── INPUT MATERIAL
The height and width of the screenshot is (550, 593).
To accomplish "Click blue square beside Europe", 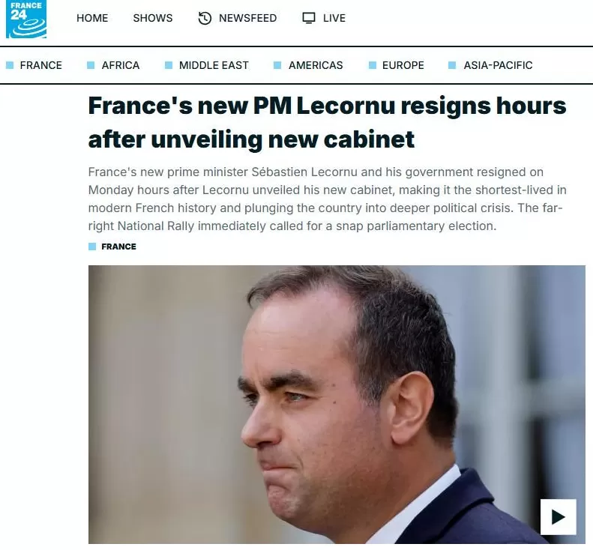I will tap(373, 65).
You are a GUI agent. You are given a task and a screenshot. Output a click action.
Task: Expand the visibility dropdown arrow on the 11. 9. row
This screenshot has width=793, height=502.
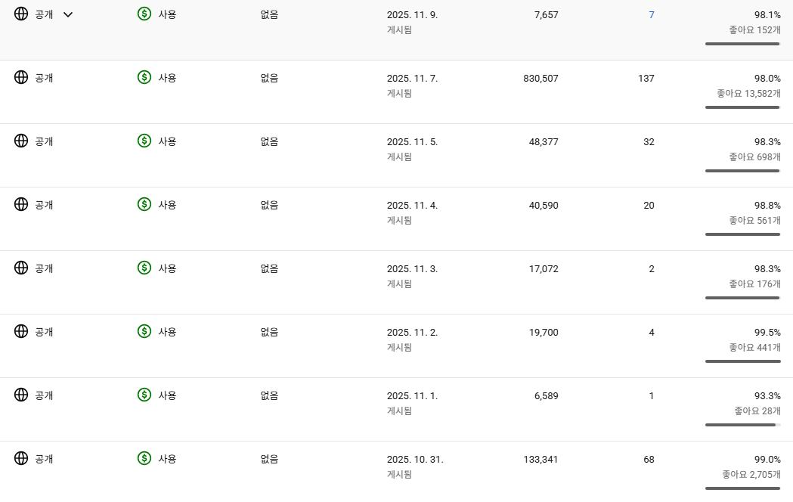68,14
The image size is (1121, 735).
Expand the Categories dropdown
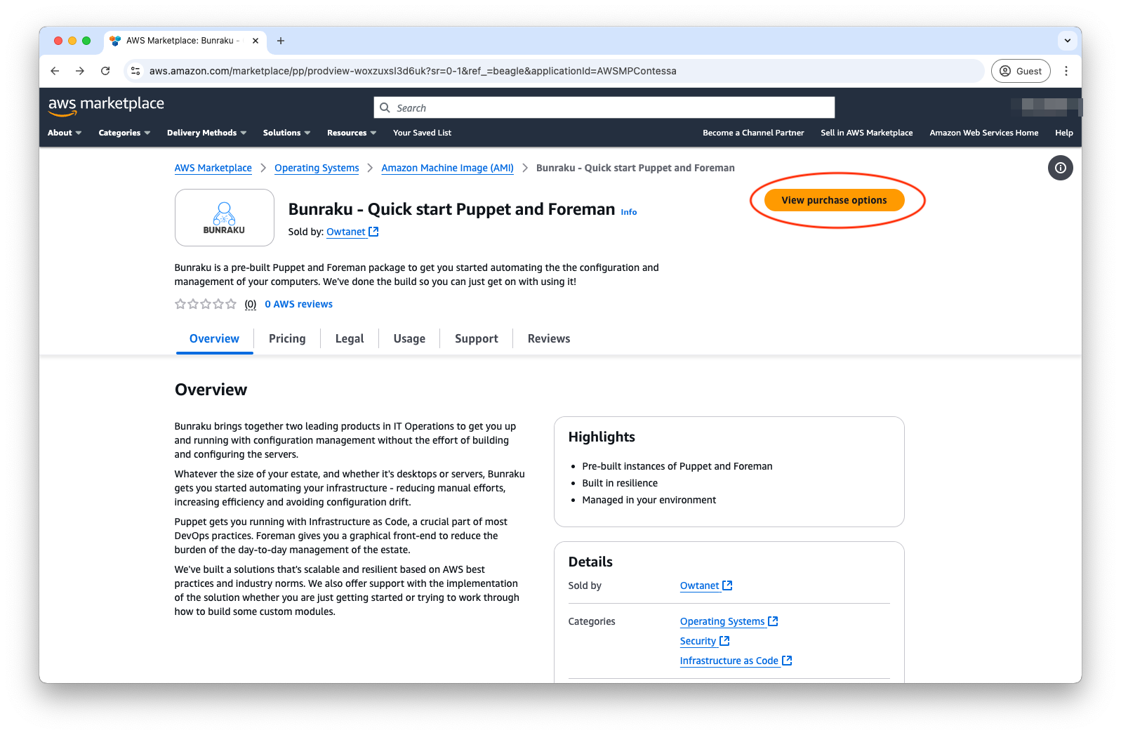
────
§ WHAT THIS TASK INVOLVES:
Pictures are not part of the copy. Output only the lines from the one with "Task: Expand the" through the final line of the records, exactly as given.

§ WORKED SOLUTION:
Task: Expand the visibility dropdown arrow on the 11. 9. row
This screenshot has width=793, height=502.
68,14
The image size is (1121, 735).
Expand the Categories dropdown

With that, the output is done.